I also believed they were critical of me because I wasn't like them.

It was complete rubbish, of course.

I imagine the rest of the college staff mostly fitted in better than I did because they made more effort that I did. That at work, their creativity, or their focus, went into doing a good job, and not into getting by grudgingly until five o’clock.

And far from being judgemental or critical about little old self-conscious me and my way of life, I don't suppose they gave me very much thought at all!

I didn’t really stop worrying about what people thought of me until I was older, and had learnt to accept myself.

And getting consistently published was a large part of that, because with several books under my belt, at least I could think to myself, OK, I may be different, but at least I’m getting paid for it. People are buying my books. Enjoying them too, hopefully.

But the point is, if I’d allowed my fear of what other people thought of me - or in my case perhaps what I thought people thought of me - to completely destroy my spirit, then I might never have written my books.
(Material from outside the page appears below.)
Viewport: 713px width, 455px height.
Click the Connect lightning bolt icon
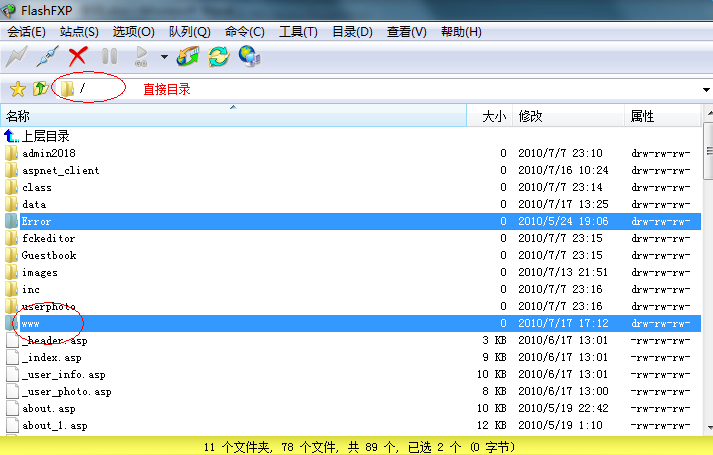click(x=17, y=57)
Or, even if I had written them, I may never have found the courage to show them to anybody. Or to take the initiative to ask for opportunities, or to pitch ideas, or any of the other things that can lead to success as an author.

When we first set out on our writing journey, the company and encouragement of other writers and would-be writers who understand can be a vital boost to our self-confidence.

As we start to trust other writers, we feel able to take that first frightening step of letting them read our work. And as with anything that’s frightening or challenging, every time you share your writing with other people, it gets easier to do. Your comfort zone expands, almost without you being aware of it doing so.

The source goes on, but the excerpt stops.